Dall’immagine-specchio alla cella reale
Il percorso di Panahi parte da Il palloncino bianco (1995) e dal suo riflesso infantile, per approdare alla claustrofobia de Lo specchio (1997) e poi alla crudeltà circolare de Il cerchio (2000). Con Offside (2006) l’esclusione femminile dallo stadio diventa metafora di un Paese che sorveglia i corpi; con Taxi Tehran (2015) la città viene ridotta all’abitacolo di un’auto, sorvegliata da telecamere interne e da poteri esterni. Fino a Un simple accident, interni sigillati, un furgone bianco e un deserto spoglio: l’immagine si fa labirinto, la narrazione thriller implode in un Kammerspiel di corpi torturati, voci registrate, identità incerte.
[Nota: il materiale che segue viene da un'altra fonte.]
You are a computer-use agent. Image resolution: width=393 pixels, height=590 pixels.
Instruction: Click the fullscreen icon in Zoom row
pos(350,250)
Il palloncino bianco - @Webphoto
L’evoluzione formale è un graduale ritirarsi nello spazio chiuso: dall’aperto infantile allo stadio proibito, fino alla stanza di This Is Not a Film (2011) o al furgone di Un simple accident. Ogni restrizione reale imposta dal potere produce una nuova restrizione linguistica: Panahi risponde alla censura con la riduzione dello spazio e l’espansione della ferita visiva.
Cinema-corpo: le immagini che pensano
Jacques Rancière sostiene che «il cinema è il luogo dove le immagini pensano»: in Panahi queste immagini non solo pensano, urlano. Si fanno carne, secondo la lezione di Antonin Artaud e del suo Teatro della crudeltà: il film non rappresenta la violenza, la infligge allo spettatore attraverso la tensione dei corpi confinati. Non c’è metafora: il corpo femminile che sbatte contro la legge (Offside), il corpo dell’artista prigioniero sul divano che filma con un iPhone (This Is Not a Film), i corpi bendati che riconoscono l’aguzzino dall’odore e dal rumore del passo (Un simple accident).


Taxi Teheran - @Webphoto
Questo “cinema-corpo” è anche biopolitica in senso foucaultiano: il potere disciplina i corpi, Panahi li libera mostrandone le cicatrici. Quando la macchina da presa resta immobile in Taxi Tehran, lo spazio vitale è l’interstizio tra sedili; quando la videocamera di sicurezza del garage in Un simple accident riprende l’irruzione della vittima, lo sguardo collettivo della sorveglianza diventa contro-inquadratura etica.
Politica dell’anamnesi
Il thriller di Un simple accident sembra procedere verso il riconoscimento del colpevole; in realtà compie un movimento opposto: riconoscere la vittima nel suo diritto a ricordare. Il cinema diventa archeologia politica, “atto notarile della memoria”, per riprendere la formula di Kleber Mendonça Filho. La verità non coincide con la prova visiva (nessuno ha visto in volto il torturatore), ma con l’emersione di un trauma condiviso. In questo Panahi abbraccia la logica di Didi-Huberman: l’immagine-ferita non documenta un fatto, bensì fa esistere la realtà repressa.
Estetica della clandestinità
Girare con telecamere piccole, con cellulari, con team ridotti non è solo necessità: è poetica. Ogni limite pratico diventa principio formale. La granulosità digitale di This Is Not a Film o la camera fissa dell’auto in Taxi Tehran producono un effetto di verità scandalosa, ma anche di fragilità: l’immagine stessa rischia di scomparire, come il file su pennetta contrabbandato dentro una torta (storia vera della copia di Taxi Tehran spedita a Cannes 2015).


Il cerchio - @Webphoto
Panahi post-Palma
Con l’acquisizione di Neon, Un simple accident si prepara a entrare nei circuiti occidentali, ma resta un oggetto di contrabbando politico. Il rischio è che venga celebrato più come “caso” che come film. Il suo destino critico dipenderà dalla capacità di mantenerne viva la carica performativa: non museo di sofferenze, ma corpo in azione, pronto a contaminare altre immagini, altri registi, altre lotte.
Corpo, camera, conflitto
Il cinema di Panahi è respirazione forzata: ogni inquadratura tenta di allargare lo spazio di chi guarda e di chi è guardato. È “corpo politico” perché si offre come bersaglio, ma anche come sismografo delle tensioni sociali. Nella sua Palma d’Oro si legge la storia recente del cinema iraniano, ma anche il futuro di un’immagine che rifiuta di diventare neutra. In un’epoca di saturazione visiva, Panahi ci ricorda che ogni fotogramma è carne e rischio: pensiero che sanguina, memoria che duole, atto che resiste.